_ANFORDERUNG_
Kannst du sämtliche Zeilen unten Wort für Wort und unverändert herausschreiben?

_EINGABEDATEN_
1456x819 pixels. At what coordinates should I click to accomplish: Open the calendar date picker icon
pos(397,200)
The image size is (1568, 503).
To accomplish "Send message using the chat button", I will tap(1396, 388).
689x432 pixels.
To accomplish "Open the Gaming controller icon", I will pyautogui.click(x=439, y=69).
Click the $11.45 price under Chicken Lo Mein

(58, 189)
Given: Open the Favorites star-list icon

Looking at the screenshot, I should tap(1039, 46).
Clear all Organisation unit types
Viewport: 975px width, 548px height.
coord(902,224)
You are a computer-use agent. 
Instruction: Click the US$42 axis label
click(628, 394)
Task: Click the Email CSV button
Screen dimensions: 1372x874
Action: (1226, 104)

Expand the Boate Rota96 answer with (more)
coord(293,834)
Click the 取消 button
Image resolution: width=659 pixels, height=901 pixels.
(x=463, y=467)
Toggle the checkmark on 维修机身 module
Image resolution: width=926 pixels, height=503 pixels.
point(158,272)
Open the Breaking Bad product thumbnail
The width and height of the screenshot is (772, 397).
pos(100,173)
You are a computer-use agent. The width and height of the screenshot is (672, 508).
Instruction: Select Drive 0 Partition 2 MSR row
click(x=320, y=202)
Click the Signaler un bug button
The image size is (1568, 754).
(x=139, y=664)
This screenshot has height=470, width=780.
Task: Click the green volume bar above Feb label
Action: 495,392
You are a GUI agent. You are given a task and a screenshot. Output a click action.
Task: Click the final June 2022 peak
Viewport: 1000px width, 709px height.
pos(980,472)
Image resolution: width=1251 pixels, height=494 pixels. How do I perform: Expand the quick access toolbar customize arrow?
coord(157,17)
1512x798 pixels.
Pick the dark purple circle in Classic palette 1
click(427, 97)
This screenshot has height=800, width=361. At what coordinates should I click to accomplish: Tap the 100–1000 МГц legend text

_LÖSUNG DER AUFGABE_
1456x819 pixels. At what coordinates should I click to accomplish: Open the calendar date picker icon
pos(397,200)
The image size is (1568, 503).
To accomplish "Send message using the chat button", I will tap(1396, 388).
689x432 pixels.
To accomplish "Open the Gaming controller icon", I will pyautogui.click(x=439, y=69).
Click the $11.45 price under Chicken Lo Mein

(58, 189)
Given: Open the Favorites star-list icon

Looking at the screenshot, I should tap(1039, 46).
Clear all Organisation unit types
Viewport: 975px width, 548px height.
coord(902,224)
You are a computer-use agent. 
Instruction: Click the US$42 axis label
click(628, 394)
Task: Click the Email CSV button
Screen dimensions: 1372x874
Action: (1226, 104)

Expand the Boate Rota96 answer with (more)
coord(293,834)
Click the 取消 button
Image resolution: width=659 pixels, height=901 pixels.
(x=463, y=467)
Toggle the checkmark on 维修机身 module
Image resolution: width=926 pixels, height=503 pixels.
point(158,272)
Open the Breaking Bad product thumbnail
The width and height of the screenshot is (772, 397).
pos(100,173)
You are a computer-use agent. The width and height of the screenshot is (672, 508).
Instruction: Select Drive 0 Partition 2 MSR row
click(x=320, y=202)
Click the Signaler un bug button
The image size is (1568, 754).
(x=139, y=664)
This screenshot has height=470, width=780.
Task: Click the green volume bar above Feb label
Action: 495,392
You are a GUI agent. You are given a task and a screenshot. Output a click action.
Task: Click the final June 2022 peak
Viewport: 1000px width, 709px height.
pos(980,472)
Image resolution: width=1251 pixels, height=494 pixels. How do I perform: Expand the quick access toolbar customize arrow?
coord(157,17)
1512x798 pixels.
Pick the dark purple circle in Classic palette 1
click(427, 97)
This screenshot has height=800, width=361. At what coordinates should I click to accomplish: Tap the 100–1000 МГц legend text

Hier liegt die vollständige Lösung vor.